[Stored data entries]

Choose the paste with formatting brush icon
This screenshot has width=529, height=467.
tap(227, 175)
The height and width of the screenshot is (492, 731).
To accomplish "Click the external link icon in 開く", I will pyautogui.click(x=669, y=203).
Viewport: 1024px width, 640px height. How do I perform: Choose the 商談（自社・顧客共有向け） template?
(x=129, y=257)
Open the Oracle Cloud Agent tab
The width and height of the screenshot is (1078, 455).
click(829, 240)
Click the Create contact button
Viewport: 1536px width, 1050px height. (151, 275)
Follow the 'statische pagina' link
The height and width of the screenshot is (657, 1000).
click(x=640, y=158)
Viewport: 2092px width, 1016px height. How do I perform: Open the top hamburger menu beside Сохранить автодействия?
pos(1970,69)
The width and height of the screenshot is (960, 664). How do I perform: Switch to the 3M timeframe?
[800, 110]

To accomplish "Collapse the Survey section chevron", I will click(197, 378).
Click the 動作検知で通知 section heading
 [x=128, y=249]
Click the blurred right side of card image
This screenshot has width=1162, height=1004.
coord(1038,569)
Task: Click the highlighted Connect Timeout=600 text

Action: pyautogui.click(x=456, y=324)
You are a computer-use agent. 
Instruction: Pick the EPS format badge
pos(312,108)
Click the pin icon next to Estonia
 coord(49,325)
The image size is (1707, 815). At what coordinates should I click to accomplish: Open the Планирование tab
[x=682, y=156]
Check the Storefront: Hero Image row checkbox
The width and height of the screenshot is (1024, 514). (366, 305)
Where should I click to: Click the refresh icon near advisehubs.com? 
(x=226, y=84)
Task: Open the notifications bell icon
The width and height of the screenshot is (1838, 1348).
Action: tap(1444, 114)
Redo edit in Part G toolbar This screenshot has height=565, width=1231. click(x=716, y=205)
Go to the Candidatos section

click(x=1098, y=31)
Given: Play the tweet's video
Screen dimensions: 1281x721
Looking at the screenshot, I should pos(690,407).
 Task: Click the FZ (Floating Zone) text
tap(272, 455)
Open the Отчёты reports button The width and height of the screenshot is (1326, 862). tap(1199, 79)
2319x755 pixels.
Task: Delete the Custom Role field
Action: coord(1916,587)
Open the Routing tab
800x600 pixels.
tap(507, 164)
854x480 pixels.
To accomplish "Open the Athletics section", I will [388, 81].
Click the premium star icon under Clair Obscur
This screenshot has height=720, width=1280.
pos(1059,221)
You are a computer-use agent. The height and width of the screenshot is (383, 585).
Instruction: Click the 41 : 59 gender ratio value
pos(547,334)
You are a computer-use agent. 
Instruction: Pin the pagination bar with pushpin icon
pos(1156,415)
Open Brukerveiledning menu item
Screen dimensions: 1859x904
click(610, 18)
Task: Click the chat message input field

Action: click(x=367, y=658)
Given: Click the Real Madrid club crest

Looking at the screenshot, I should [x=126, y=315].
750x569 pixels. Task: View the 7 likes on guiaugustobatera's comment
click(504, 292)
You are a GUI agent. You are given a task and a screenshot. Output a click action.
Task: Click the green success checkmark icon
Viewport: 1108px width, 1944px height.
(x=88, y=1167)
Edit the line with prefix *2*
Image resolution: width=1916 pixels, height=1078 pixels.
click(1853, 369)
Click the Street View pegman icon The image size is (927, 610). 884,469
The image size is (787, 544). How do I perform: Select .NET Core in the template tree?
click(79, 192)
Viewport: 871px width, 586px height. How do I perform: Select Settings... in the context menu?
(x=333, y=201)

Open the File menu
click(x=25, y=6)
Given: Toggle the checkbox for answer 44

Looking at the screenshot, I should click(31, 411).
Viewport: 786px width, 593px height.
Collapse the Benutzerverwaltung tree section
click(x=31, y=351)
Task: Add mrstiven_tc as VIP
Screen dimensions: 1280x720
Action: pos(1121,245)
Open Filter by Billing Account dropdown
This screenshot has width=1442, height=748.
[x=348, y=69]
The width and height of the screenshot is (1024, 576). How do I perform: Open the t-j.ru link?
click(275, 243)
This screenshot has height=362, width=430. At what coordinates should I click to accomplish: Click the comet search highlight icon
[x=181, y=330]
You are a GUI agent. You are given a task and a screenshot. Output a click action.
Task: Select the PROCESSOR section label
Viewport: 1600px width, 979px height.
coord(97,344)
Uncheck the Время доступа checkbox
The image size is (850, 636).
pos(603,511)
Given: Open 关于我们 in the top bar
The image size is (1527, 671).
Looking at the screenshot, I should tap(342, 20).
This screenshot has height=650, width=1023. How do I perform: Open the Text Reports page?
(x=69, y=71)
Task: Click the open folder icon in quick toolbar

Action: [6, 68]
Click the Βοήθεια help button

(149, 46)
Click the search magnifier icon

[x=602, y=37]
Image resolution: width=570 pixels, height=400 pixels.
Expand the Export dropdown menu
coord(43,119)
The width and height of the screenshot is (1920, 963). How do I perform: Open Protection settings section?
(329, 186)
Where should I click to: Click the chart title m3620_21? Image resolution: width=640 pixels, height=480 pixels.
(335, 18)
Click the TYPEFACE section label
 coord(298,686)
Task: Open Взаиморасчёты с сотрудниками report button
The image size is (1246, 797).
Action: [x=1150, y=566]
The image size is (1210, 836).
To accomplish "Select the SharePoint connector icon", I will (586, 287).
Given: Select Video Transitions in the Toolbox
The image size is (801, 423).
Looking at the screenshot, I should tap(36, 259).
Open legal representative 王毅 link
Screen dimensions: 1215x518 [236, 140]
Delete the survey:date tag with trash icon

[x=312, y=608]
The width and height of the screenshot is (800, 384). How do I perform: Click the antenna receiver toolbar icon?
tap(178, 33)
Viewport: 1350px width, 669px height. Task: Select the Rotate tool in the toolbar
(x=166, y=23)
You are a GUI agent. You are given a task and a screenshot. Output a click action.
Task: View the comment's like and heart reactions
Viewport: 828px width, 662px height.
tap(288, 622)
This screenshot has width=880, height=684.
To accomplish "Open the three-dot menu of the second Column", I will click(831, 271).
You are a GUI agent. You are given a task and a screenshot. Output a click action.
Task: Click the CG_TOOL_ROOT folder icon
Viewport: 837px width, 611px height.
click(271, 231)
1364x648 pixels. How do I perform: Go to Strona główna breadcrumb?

* Exercise
From the line that contains "Viewport: 837px width, 611px height." to the last line of the data, write out each line exactly and add nothing.

* Solution for this exercise
Viewport: 837px width, 611px height.
click(271, 231)
1364x648 pixels. How do I perform: Go to Strona główna breadcrumb?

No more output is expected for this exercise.